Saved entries
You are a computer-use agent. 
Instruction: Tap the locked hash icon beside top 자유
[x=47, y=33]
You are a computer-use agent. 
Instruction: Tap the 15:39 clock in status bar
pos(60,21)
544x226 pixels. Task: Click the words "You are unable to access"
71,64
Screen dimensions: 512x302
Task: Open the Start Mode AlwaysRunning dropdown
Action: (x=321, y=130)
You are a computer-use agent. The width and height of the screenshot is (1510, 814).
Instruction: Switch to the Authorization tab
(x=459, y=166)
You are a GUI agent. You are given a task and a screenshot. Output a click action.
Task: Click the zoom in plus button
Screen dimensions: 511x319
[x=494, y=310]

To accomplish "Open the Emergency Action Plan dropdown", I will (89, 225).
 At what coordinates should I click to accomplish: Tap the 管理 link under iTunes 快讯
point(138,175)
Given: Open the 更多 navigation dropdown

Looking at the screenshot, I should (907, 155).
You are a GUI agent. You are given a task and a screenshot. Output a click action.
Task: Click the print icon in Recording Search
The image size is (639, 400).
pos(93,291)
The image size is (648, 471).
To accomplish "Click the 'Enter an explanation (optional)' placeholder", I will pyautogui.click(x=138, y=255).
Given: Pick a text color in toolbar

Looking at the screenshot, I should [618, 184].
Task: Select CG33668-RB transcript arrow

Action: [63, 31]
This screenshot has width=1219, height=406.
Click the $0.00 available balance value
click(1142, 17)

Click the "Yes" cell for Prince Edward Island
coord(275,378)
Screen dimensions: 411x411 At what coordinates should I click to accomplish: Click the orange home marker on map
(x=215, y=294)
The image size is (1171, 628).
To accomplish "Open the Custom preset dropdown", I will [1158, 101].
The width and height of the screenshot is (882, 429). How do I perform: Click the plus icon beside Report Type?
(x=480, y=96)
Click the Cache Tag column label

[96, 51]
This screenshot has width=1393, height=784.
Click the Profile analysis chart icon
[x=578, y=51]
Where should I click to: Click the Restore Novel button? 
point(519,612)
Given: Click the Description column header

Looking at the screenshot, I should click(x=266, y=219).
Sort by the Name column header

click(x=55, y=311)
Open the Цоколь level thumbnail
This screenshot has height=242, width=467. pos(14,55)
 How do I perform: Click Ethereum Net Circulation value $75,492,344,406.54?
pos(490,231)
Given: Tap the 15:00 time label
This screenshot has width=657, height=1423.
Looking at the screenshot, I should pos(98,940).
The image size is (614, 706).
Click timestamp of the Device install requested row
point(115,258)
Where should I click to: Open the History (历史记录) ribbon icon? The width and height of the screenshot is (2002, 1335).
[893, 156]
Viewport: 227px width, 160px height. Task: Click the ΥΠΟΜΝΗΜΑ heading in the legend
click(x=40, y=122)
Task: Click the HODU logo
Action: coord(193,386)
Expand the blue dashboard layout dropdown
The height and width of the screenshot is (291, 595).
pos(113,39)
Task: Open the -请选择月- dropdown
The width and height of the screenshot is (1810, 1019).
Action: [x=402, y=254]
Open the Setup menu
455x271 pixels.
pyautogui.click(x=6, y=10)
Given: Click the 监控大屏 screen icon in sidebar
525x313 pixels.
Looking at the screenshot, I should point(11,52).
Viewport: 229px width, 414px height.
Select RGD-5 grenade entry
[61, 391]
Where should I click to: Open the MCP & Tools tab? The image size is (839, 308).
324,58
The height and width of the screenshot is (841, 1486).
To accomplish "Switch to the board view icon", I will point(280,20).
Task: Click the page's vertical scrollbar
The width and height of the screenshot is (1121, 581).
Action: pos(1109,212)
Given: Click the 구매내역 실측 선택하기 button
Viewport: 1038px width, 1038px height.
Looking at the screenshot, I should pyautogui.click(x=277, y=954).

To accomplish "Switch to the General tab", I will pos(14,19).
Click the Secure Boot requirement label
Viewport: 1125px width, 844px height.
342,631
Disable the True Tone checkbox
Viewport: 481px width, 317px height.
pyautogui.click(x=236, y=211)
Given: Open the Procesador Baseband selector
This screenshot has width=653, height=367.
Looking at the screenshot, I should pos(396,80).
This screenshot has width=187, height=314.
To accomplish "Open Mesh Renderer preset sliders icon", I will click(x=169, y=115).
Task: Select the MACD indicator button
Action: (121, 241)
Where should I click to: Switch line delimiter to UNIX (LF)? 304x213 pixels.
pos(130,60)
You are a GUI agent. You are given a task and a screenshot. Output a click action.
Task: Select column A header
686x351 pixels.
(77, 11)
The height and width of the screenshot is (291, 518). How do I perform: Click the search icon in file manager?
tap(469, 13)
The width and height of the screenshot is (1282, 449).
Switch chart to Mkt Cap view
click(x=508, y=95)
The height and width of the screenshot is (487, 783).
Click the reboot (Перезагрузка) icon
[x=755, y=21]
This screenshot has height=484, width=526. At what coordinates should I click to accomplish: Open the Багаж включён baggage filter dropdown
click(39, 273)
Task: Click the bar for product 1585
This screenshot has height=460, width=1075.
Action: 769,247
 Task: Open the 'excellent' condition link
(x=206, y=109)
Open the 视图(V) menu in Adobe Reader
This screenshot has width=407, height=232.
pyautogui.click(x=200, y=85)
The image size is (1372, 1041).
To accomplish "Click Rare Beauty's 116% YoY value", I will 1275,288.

#### [What you have to do]
Repeat every line of the saved entries above word for word.

#### [Expected output]
You are a computer-use agent. 
Instruction: Tap the locked hash icon beside top 자유
[x=47, y=33]
You are a computer-use agent. 
Instruction: Tap the 15:39 clock in status bar
pos(60,21)
544x226 pixels. Task: Click the words "You are unable to access"
71,64
Screen dimensions: 512x302
Task: Open the Start Mode AlwaysRunning dropdown
Action: (x=321, y=130)
You are a computer-use agent. The width and height of the screenshot is (1510, 814).
Instruction: Switch to the Authorization tab
(x=459, y=166)
You are a GUI agent. You are given a task and a screenshot. Output a click action.
Task: Click the zoom in plus button
Screen dimensions: 511x319
[x=494, y=310]

To accomplish "Open the Emergency Action Plan dropdown", I will (89, 225).
 At what coordinates should I click to accomplish: Tap the 管理 link under iTunes 快讯
point(138,175)
Given: Open the 更多 navigation dropdown

Looking at the screenshot, I should (907, 155).
You are a GUI agent. You are given a task and a screenshot. Output a click action.
Task: Click the print icon in Recording Search
The image size is (639, 400).
pos(93,291)
The image size is (648, 471).
To accomplish "Click the 'Enter an explanation (optional)' placeholder", I will pyautogui.click(x=138, y=255).
Given: Pick a text color in toolbar

Looking at the screenshot, I should [618, 184].
Task: Select CG33668-RB transcript arrow

Action: [63, 31]
This screenshot has width=1219, height=406.
Click the $0.00 available balance value
click(1142, 17)

Click the "Yes" cell for Prince Edward Island
coord(275,378)
Screen dimensions: 411x411 At what coordinates should I click to accomplish: Click the orange home marker on map
(x=215, y=294)
The image size is (1171, 628).
To accomplish "Open the Custom preset dropdown", I will [1158, 101].
The width and height of the screenshot is (882, 429). How do I perform: Click the plus icon beside Report Type?
(x=480, y=96)
Click the Cache Tag column label

[96, 51]
This screenshot has width=1393, height=784.
Click the Profile analysis chart icon
[x=578, y=51]
Where should I click to: Click the Restore Novel button? 
point(519,612)
Given: Click the Description column header

Looking at the screenshot, I should click(x=266, y=219).
Sort by the Name column header

click(x=55, y=311)
Open the Цоколь level thumbnail
This screenshot has height=242, width=467. pos(14,55)
 How do I perform: Click Ethereum Net Circulation value $75,492,344,406.54?
pos(490,231)
Given: Tap the 15:00 time label
This screenshot has width=657, height=1423.
Looking at the screenshot, I should pos(98,940).
The image size is (614, 706).
Click timestamp of the Device install requested row
point(115,258)
Where should I click to: Open the History (历史记录) ribbon icon? The width and height of the screenshot is (2002, 1335).
[893, 156]
Viewport: 227px width, 160px height. Task: Click the ΥΠΟΜΝΗΜΑ heading in the legend
click(x=40, y=122)
Task: Click the HODU logo
Action: coord(193,386)
Expand the blue dashboard layout dropdown
The height and width of the screenshot is (291, 595).
pos(113,39)
Task: Open the -请选择月- dropdown
The width and height of the screenshot is (1810, 1019).
Action: [x=402, y=254]
Open the Setup menu
455x271 pixels.
pyautogui.click(x=6, y=10)
Given: Click the 监控大屏 screen icon in sidebar
525x313 pixels.
Looking at the screenshot, I should point(11,52).
Viewport: 229px width, 414px height.
Select RGD-5 grenade entry
[61, 391]
Where should I click to: Open the MCP & Tools tab? The image size is (839, 308).
324,58
The height and width of the screenshot is (841, 1486).
To accomplish "Switch to the board view icon", I will point(280,20).
Task: Click the page's vertical scrollbar
The width and height of the screenshot is (1121, 581).
Action: pos(1109,212)
Given: Click the 구매내역 실측 선택하기 button
Viewport: 1038px width, 1038px height.
Looking at the screenshot, I should pyautogui.click(x=277, y=954).

To accomplish "Switch to the General tab", I will pos(14,19).
Click the Secure Boot requirement label
Viewport: 1125px width, 844px height.
342,631
Disable the True Tone checkbox
Viewport: 481px width, 317px height.
pyautogui.click(x=236, y=211)
Given: Open the Procesador Baseband selector
This screenshot has width=653, height=367.
Looking at the screenshot, I should pos(396,80).
This screenshot has width=187, height=314.
To accomplish "Open Mesh Renderer preset sliders icon", I will click(x=169, y=115).
Task: Select the MACD indicator button
Action: (121, 241)
Where should I click to: Switch line delimiter to UNIX (LF)? 304x213 pixels.
pos(130,60)
You are a GUI agent. You are given a task and a screenshot. Output a click action.
Task: Select column A header
686x351 pixels.
(77, 11)
The height and width of the screenshot is (291, 518). How do I perform: Click the search icon in file manager?
tap(469, 13)
The width and height of the screenshot is (1282, 449).
Switch chart to Mkt Cap view
click(x=508, y=95)
The height and width of the screenshot is (487, 783).
Click the reboot (Перезагрузка) icon
[x=755, y=21]
This screenshot has height=484, width=526. At what coordinates should I click to accomplish: Open the Багаж включён baggage filter dropdown
click(39, 273)
Task: Click the bar for product 1585
This screenshot has height=460, width=1075.
Action: 769,247
 Task: Open the 'excellent' condition link
(x=206, y=109)
Open the 视图(V) menu in Adobe Reader
This screenshot has width=407, height=232.
pyautogui.click(x=200, y=85)
The image size is (1372, 1041).
To accomplish "Click Rare Beauty's 116% YoY value", I will 1275,288.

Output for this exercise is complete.